An Ensemble Approach to Short-form Video Quality Assessment Using Multimodal LLM
Wen Wen, Yilin Wang, Neil Birkbeck, Balu Adsumilli
TL;DR
The paper tackles the generalization gap of blind video quality assessment (BVQA) for short-form content by leveraging a pretrained multimodal large language model (MLLM) to produce a quality score $q_p$, which is then fused with a BVQA predictor $q_l$ via a learned ensemble weight $\\alpha$ to form an ensemble score $q_e = \\alpha q_p + (1-\\alpha) q_l$. It systematically studies frame sampling, prompts, and robust inference strategies for the MLLM on Shorts-SDR and Shorts-HDR2SDR, finding that level-related prompts, cropping, and high nucleus sampling improve correlations. The authors then introduce a content-aware ensemble that extracts SigLIP features from $M$ key frames (with $H_b\times W_b = 448^2$) to predict $\\alpha$ through a two-layer MLP, demonstrating superior generalization over individual BVQA models on both short-form datasets. The analysis of learned weights reveals content regimes where BVQA models struggle, offering actionable directions to strengthen BVQA, and the approach provides a practical, modular path to robust BVQA in evolving short-form video content, with potential for this fusion strategy to generalize to other multimodal BVQA settings. $q_e$ thus embodies a robust, adaptive fusion mechanism that leverages the strengths of MLLMs in complex, edited short-form videos.

■ **WORK INSTRUCTION**: Pick up the summary of the ensemble approach to short-form video quality assessment after its final sentence and carry it forward.

(Items excerpted from a collection)
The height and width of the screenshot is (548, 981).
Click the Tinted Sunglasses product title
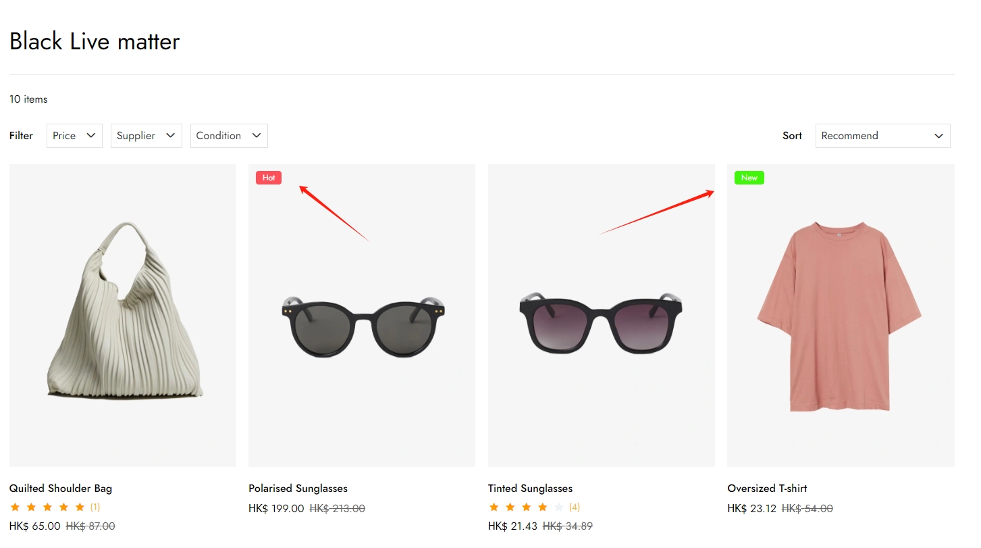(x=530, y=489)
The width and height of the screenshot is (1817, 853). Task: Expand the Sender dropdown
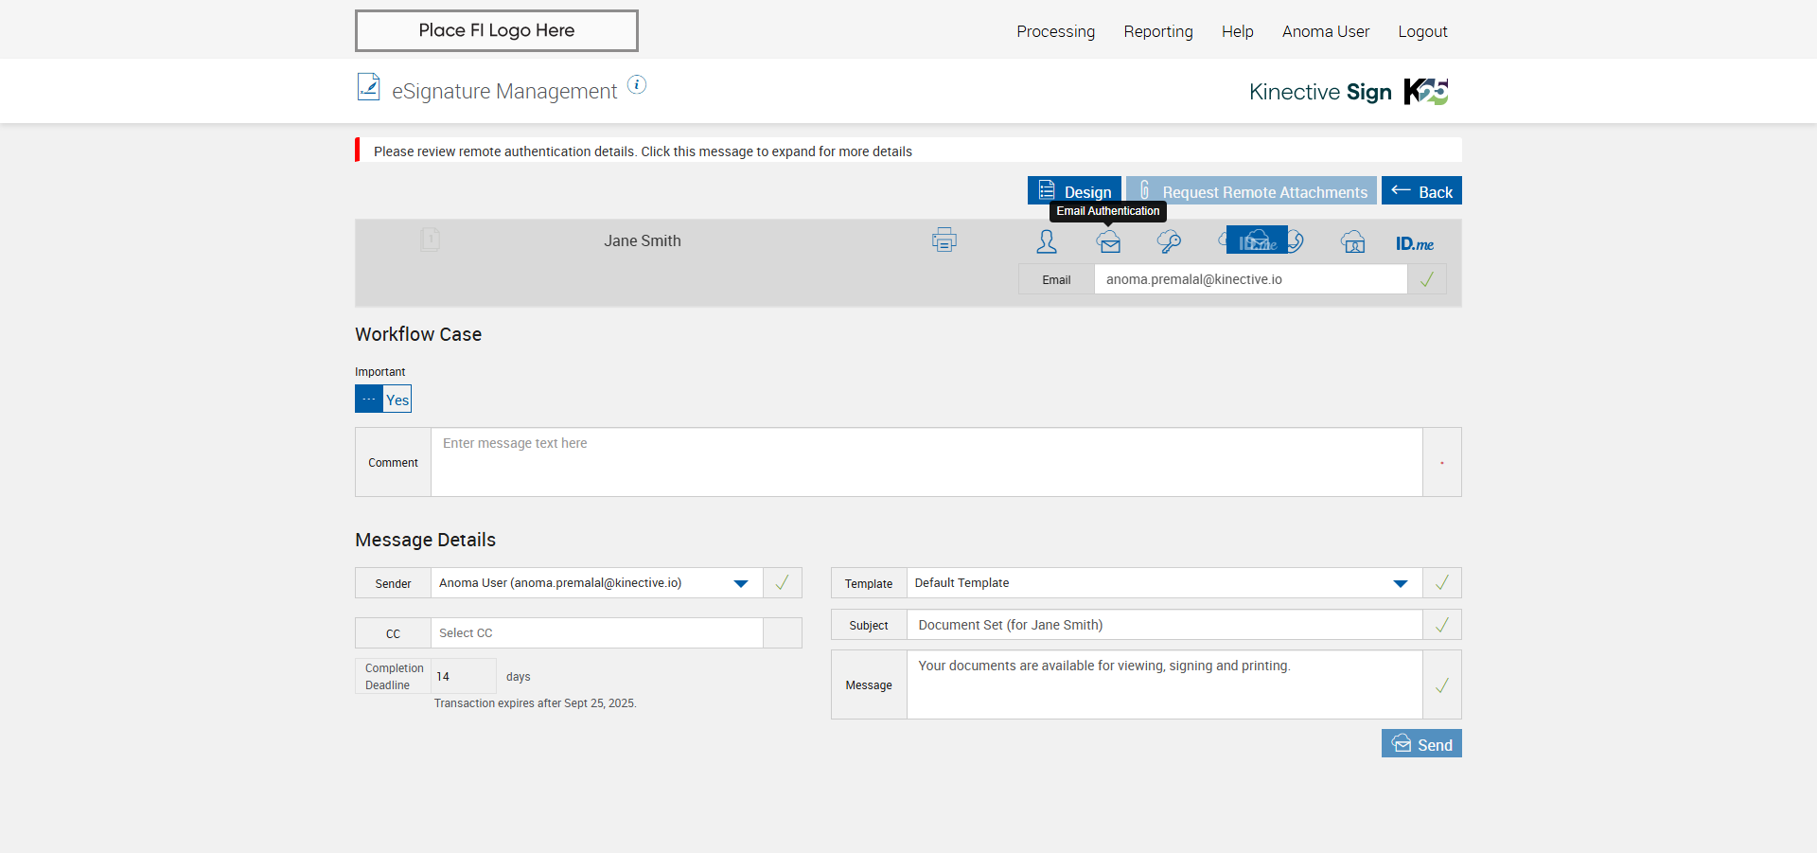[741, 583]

■ **OUTPUT FOR THIS EXERCISE**:
Abstract
The rise of short-form videos, characterized by diverse content, editing styles, and artifacts, poses substantial challenges for learning-based blind video quality assessment (BVQA) models. Multimodal large language models (MLLMs), renowned for their superior generalization capabilities, present a promising solution. This paper focuses on effectively leveraging a pretrained MLLM for short-form video quality assessment, regarding the impacts of pre-processing and response variability, and insights on combining the MLLM with BVQA models. We first investigated how frame pre-processing and sampling techniques influence the MLLM's performance. Then, we introduced a lightweight learning-based ensemble method that adaptively integrates predictions from the MLLM and state-of-the-art BVQA models. Our results demonstrated superior generalization performance with the proposed ensemble approach. Furthermore, the analysis of content-aware ensemble weights highlighted that some video characteristics are not fully represented by existing BVQA models, revealing potential directions to improve BVQA models further.